Thou hast given him his heart’s desire, and hast not withholden the request of his lips. Selah.

As I’m sure if said before, God typically gives us our desire when he knows that i) it is good for us, and ii) it will draw us closer to him (rather than substitute for him). Which may be the same thing…

So, what is the desire that He granted? God:


preventest him with the blessings of goodness

* settest a crown of pure gold on his head

* gavest [life to] him, length of days for ever and ever

* honour and majesty hast thou laid upon him

* hast made him most blessed for ever

* hast made him exceeding glad with thy countenance

That may not match my list of “heart’s desires,” but I sure wouldn’t turn it down! So what did David do to deserve all this?

He asked life of thee… For the king trusteth in the LORD

Hmph. I was expecting something, say, heroic. As in, “because David did all these valiant feats for God, therefore God blessed him.” But that’s not it at all. David i) asked, ii) trusted, and iii) thanked God. That’s it.

Is that really the secret of obtaining your heart’s desire? Well, maybe. It is perhaps more accurate to say that David:

i. asked for life-giving things from God
ii. grounded his requests in a sure belief about God’s true character
iii. humbly depended on God in a way that led to exuberant gratitude

In other words, it wasn’t David’s achievements that led to God blessing Him, but the entire attitude of the way he sought the blessing. This not only shaped the kinds of requests he made, it shaped him into a fitting vessel to profit from the blessing. It is all about character — but not so much strength of character, as realized weakness and dependence!

One thing David depends on God for is His mercy:

and through the mercy of the most High he shall not be moved.

Which seems just a little contradictory, given that David also depends on God not showing that mercy to His enemies:

Thine hand shall find out all thine enemies: thy right hand shall find out those that hate thee.

What follows isn’t pretty, so I’ll gloss over that to the justification David gives for this differential treatment:

For they intended evil against thee: they imagined a mischievous device, [which] they are not able [to perform].

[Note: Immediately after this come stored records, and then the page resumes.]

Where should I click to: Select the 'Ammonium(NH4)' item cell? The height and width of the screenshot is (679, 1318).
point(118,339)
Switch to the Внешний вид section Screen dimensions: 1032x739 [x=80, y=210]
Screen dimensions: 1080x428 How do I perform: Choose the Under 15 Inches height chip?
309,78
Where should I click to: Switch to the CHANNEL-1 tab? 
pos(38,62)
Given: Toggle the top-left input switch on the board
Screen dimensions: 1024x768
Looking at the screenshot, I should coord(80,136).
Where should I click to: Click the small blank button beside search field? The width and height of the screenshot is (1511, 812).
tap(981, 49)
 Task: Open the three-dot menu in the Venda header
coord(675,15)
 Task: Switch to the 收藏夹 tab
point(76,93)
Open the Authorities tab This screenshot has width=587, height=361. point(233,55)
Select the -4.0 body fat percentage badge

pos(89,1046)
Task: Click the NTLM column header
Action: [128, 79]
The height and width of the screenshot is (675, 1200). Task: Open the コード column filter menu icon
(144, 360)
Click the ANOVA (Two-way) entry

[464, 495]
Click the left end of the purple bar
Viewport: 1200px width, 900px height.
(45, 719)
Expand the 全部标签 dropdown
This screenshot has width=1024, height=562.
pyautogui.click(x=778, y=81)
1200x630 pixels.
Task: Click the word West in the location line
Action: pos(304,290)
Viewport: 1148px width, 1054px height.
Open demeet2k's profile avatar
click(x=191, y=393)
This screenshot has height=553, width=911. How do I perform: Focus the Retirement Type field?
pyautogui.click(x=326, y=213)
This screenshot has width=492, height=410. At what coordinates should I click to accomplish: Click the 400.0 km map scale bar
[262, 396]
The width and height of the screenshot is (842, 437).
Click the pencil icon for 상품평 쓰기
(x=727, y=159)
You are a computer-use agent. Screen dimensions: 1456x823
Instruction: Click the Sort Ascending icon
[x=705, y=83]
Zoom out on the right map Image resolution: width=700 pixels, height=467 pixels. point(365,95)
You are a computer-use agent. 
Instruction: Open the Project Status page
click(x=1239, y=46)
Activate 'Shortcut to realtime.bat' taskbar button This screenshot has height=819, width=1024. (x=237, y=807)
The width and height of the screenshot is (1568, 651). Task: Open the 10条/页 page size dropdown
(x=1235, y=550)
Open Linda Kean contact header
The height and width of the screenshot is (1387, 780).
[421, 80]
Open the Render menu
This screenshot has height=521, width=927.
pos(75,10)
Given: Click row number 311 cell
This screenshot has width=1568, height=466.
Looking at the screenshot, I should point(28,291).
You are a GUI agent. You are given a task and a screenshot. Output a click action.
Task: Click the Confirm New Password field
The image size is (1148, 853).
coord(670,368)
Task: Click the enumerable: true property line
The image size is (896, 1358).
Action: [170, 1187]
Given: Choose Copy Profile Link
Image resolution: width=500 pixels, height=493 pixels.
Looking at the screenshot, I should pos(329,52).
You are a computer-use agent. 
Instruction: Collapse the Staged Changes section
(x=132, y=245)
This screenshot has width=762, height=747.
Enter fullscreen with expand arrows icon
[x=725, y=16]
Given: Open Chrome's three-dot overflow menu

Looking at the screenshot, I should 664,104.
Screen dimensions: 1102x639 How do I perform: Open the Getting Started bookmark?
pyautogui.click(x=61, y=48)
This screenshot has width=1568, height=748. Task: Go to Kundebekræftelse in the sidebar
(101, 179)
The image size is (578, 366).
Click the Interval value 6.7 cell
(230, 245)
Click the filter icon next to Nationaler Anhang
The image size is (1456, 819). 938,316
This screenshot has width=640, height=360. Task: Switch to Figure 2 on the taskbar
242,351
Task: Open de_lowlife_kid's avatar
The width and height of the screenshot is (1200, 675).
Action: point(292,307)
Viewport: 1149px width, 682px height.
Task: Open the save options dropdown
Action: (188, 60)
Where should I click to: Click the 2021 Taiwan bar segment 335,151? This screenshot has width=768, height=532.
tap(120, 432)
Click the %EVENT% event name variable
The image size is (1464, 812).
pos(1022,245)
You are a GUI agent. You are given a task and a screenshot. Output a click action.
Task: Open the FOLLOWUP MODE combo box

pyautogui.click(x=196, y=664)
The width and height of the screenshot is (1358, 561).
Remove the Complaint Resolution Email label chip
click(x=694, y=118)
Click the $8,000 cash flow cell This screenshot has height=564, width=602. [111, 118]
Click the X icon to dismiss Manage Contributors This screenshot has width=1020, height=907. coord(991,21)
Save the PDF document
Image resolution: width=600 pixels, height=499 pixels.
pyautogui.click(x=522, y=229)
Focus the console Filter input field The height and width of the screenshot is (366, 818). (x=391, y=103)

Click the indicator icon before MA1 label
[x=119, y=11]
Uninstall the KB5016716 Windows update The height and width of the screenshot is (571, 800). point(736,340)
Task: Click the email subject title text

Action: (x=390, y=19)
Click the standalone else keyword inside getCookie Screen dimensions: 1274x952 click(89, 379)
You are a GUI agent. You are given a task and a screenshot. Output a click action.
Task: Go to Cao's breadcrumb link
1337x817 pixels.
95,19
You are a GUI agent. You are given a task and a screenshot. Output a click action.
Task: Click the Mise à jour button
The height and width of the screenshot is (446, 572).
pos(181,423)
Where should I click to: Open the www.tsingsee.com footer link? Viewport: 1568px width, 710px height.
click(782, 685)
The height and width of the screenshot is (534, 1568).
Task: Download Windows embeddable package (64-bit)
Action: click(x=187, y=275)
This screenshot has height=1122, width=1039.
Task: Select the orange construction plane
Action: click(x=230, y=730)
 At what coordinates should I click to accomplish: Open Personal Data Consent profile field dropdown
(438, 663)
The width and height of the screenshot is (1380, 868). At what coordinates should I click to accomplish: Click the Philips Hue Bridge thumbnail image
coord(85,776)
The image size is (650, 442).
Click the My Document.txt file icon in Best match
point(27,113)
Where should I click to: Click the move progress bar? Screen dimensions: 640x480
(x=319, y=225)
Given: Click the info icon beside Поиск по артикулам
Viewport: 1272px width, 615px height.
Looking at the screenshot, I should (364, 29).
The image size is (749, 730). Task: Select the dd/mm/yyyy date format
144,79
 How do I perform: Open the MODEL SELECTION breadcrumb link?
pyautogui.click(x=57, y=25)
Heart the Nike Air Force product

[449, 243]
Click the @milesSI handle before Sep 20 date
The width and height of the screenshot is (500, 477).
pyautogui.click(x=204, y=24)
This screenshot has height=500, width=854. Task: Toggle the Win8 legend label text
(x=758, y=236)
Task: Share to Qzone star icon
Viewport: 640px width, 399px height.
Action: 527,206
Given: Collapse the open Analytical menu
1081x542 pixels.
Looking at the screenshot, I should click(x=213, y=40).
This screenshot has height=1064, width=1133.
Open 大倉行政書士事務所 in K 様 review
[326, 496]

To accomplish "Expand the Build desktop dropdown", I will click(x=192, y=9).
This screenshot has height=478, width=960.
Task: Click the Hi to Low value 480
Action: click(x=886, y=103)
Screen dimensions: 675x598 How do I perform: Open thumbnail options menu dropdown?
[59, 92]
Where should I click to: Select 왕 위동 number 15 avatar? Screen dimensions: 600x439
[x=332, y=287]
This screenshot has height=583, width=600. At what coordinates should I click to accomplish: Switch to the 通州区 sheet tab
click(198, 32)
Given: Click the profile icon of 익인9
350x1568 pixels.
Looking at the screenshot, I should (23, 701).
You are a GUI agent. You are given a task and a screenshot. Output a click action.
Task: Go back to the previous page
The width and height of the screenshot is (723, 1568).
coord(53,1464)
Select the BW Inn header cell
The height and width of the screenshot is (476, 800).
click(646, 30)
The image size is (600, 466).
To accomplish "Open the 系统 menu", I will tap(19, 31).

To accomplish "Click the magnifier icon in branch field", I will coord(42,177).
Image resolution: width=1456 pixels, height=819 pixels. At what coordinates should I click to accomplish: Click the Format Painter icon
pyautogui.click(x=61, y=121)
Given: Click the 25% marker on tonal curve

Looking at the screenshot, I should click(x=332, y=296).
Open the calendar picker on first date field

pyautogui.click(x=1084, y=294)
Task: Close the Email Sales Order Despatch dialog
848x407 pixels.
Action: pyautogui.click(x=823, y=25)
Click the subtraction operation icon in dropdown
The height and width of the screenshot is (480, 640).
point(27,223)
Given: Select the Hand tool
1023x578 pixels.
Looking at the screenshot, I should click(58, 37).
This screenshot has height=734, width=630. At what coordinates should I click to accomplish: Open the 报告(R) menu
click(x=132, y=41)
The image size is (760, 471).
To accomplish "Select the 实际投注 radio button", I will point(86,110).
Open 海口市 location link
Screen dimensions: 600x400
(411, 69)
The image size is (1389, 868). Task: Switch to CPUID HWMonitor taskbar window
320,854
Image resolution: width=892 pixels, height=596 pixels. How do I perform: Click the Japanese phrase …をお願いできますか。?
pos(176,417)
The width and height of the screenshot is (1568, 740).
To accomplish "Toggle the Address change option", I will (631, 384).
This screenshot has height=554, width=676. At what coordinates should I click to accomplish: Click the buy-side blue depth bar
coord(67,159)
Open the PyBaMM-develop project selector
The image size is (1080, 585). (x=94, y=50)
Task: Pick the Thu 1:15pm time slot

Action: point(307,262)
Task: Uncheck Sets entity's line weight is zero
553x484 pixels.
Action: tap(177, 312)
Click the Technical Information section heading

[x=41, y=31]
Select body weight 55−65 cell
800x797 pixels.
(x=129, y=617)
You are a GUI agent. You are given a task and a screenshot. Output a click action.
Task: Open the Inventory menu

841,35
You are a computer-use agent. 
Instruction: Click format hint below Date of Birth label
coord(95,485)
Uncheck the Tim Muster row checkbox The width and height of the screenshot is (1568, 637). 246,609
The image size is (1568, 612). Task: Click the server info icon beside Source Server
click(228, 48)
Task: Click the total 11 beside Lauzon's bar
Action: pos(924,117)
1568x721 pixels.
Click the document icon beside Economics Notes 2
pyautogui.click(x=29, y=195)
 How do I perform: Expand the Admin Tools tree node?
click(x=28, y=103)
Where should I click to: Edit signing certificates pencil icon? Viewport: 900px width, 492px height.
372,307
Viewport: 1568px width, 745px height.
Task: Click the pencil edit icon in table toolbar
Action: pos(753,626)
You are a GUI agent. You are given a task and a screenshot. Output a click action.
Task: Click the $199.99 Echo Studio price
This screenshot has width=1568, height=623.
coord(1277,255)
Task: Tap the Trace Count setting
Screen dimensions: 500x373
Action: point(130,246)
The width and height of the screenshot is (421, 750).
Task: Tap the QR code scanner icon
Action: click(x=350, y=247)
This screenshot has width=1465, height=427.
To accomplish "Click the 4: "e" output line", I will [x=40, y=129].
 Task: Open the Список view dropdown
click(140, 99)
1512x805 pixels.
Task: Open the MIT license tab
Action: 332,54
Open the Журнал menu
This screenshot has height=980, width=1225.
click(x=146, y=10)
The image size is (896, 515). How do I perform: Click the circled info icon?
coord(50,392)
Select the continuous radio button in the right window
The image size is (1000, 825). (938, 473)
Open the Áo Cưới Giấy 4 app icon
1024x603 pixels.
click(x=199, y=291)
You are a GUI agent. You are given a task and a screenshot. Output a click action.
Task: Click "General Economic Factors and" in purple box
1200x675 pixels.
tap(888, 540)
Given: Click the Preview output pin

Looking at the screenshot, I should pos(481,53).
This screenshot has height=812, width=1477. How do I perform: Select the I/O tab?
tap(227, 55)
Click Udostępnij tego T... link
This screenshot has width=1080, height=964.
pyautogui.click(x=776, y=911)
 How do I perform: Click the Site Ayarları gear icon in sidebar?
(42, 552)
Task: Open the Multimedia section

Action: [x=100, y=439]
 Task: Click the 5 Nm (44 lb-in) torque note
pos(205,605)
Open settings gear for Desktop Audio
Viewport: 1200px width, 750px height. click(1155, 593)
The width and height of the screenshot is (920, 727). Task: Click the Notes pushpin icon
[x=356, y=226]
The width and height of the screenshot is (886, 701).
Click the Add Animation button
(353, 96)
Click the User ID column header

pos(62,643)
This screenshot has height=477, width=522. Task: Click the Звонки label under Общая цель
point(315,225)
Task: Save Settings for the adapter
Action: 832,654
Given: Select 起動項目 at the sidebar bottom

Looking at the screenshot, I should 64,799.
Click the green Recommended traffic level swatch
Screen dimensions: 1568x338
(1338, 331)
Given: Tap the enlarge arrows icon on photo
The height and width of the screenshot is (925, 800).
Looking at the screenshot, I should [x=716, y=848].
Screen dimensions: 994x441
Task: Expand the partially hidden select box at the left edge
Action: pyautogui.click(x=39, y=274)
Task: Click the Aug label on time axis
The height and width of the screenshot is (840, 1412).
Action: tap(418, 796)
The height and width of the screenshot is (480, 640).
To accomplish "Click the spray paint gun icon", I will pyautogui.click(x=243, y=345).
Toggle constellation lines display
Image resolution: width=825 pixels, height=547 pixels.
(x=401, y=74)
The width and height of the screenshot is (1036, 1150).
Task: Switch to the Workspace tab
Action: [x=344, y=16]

I must admit, at first glance this sounds like a pretty superficial argument: it is easy to merely assert that our enemies are also enemies of God, and that is why He did (or should) crush them. On the other hand, it begs the question: what if it was true? What if those people really were enemies of God? What if God’s wrath was completely justified because they really had set themselves as the opponent of everything that was good? And David really was on God’s side?

Put another way, what if mercy is really only applicable to someone who submits? I have a theory that the “Universal Moral Imperative” (UMI) is “to submit to the best authority we know.” Moderns argue endlessly about whether it is better to submit to reason (objectivists), society (relativists), or emotion (romanticists), but from this perspective they all start from the same meta-agreement about the UMI.

If that’s true — and reality is ultimately a reflection God’s character — then it would explain why David received mercy, and his enemies did not; because David submitted to same highest authority they rebelled against.

And if that is true, then the really challenge is not to get God on our side, but to places ourselves on His side. Not through mere rhetoric or posturing, but through a deep understanding of God’s character (praise), a total submission of our will to His (surrender), and trusting that:

Therefore shalt thou make them turn their back, [when] thou shalt make ready [thine arrows] upon thy strings against the face of them.

In other words, waiting expectantly for God’s reality to surface, so that we can begin the cycle of praise all over again:

Be thou exalted, LORD, in thine own strength: [so] will we sing and praise thy power.



God, I praise thee; for you are good, and your mercy endures forever. I am so grateful that the way we submit to you is by embracing everything that is best, and letting go of our self-righteousness and pride (which destroy me even as I cling to them). Father, cultivate in me the sacraments of praise, surrender, and waiting, that I might rest on your side; the side that was pierced for me. In Whose name I pray, Amen.

About the Title:

Today’s title, about how we ‘achieve’ mercy, is an allusion to the Tabernacle’s mercy seat.